Mr. Parker believes Wall Street is underestimating Dow's growth potential. "We are an undervalued company," he says. "The decision is not if one should invest in Dow, but when." He projects that Dow will achieve "sustainable earnings growth" before the trough of the ethylene cycle, which is projected to last the next one to two years. Mr. Parker also projects that the styrene and chloralkali's segment downturn will be shorter than ethylene's trough.
Basic chemicals accounted for 45 percent of Dow's $31 billion in 2000 pro forma sales. Performance chemicals accounted for the remaining 55 percent. Within its performance segment, Mr. Parker cites polyurethanes, epoxy products and engineering plastics as becoming "more commoditized," and suggests that the company is refining its goals within these segments.

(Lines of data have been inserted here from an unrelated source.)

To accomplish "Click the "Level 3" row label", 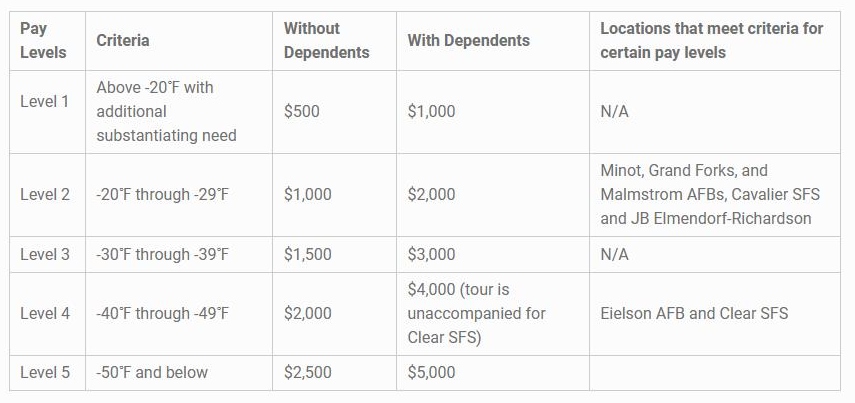I will click(45, 254).
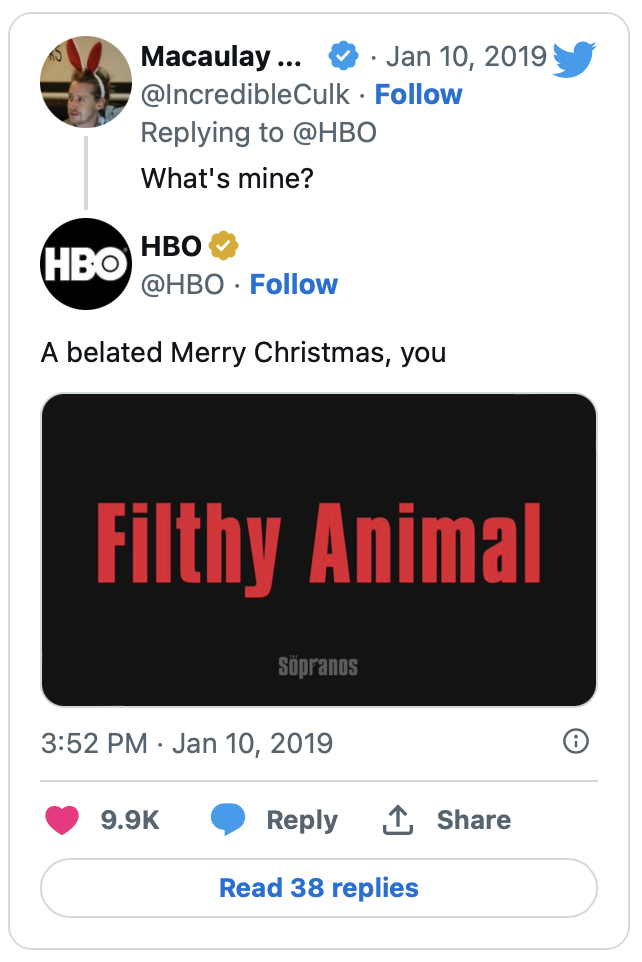The image size is (642, 962).
Task: Click the blue reply bubble icon
Action: (x=228, y=820)
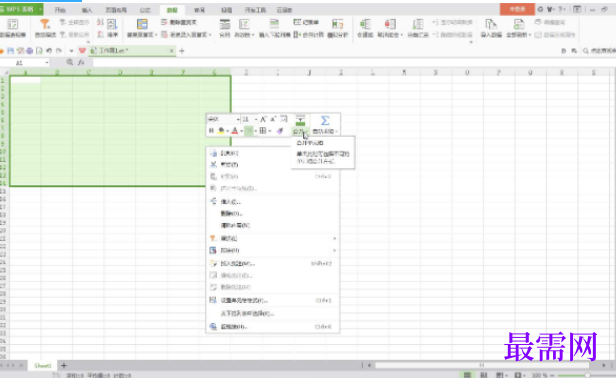
Task: Click the orange sign-in button at top right
Action: click(x=517, y=9)
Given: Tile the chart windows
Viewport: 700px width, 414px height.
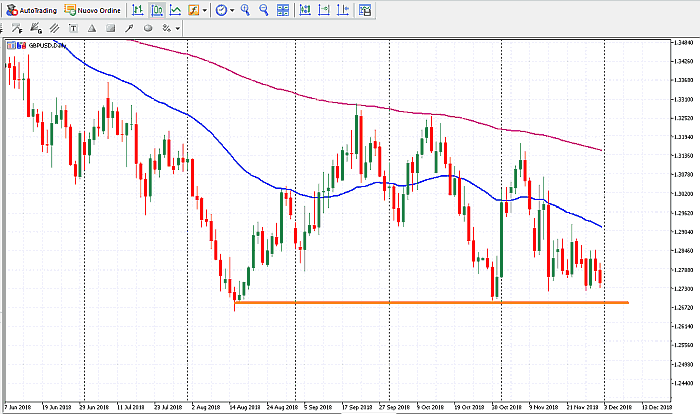Looking at the screenshot, I should coord(283,10).
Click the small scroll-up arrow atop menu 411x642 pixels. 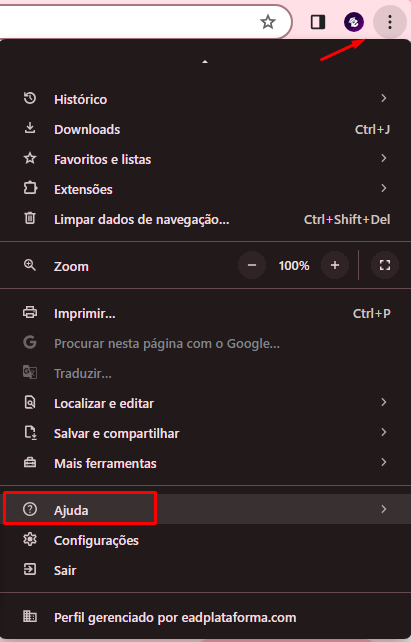[205, 62]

Strategically, Dow will continue to seek productivity and growth through the continued implementation of Six Sigma and through acquisitions. By the end of 2001, Mr. Parker estimates that the company will achieve 40 percent or $600 million in cost savings out of the targeted $1.5 billion to be achieved by 2003.
The Carbide integration is exceeding its 2001 cost synergies schedule. As of September 30, according to CFO and executive vice-president J. Pedro Reinhard, Dow has achieved $550 million in cost savings. The goal was to achieve $650 million in savings by the end of the first quarter 2002.
Mr. Parker stresses that, "In 2001, our goals were, "One to integrate, two to integrate, and three to integrate." The $550 million cost savings achieved this year is comprised of $390 million from labor reductions, $100 million from supply chain operations, and $60 million from feedstock purchasing.
Dow will continue to seek value-added acquisitions that are less capital intensive and less cyclical, particularly within specialties and biotechnology.
Illustrative of this are Dow's recent acquisitions of Ascot plc, Gurit-Essex and Collaborative BioAlliance. Mr. Reinhard says Dow's $2.8 billion in acquisitions over the last five years has generated $2 billion in revenues, and their aggregate net present value has tripled. Mr. Parker indicates that the company does not have any short-term interest in agricultural acquisitions.
"We are redefining Dow from a traditional chemistry manufacturing company into a science and technology solution company," he says.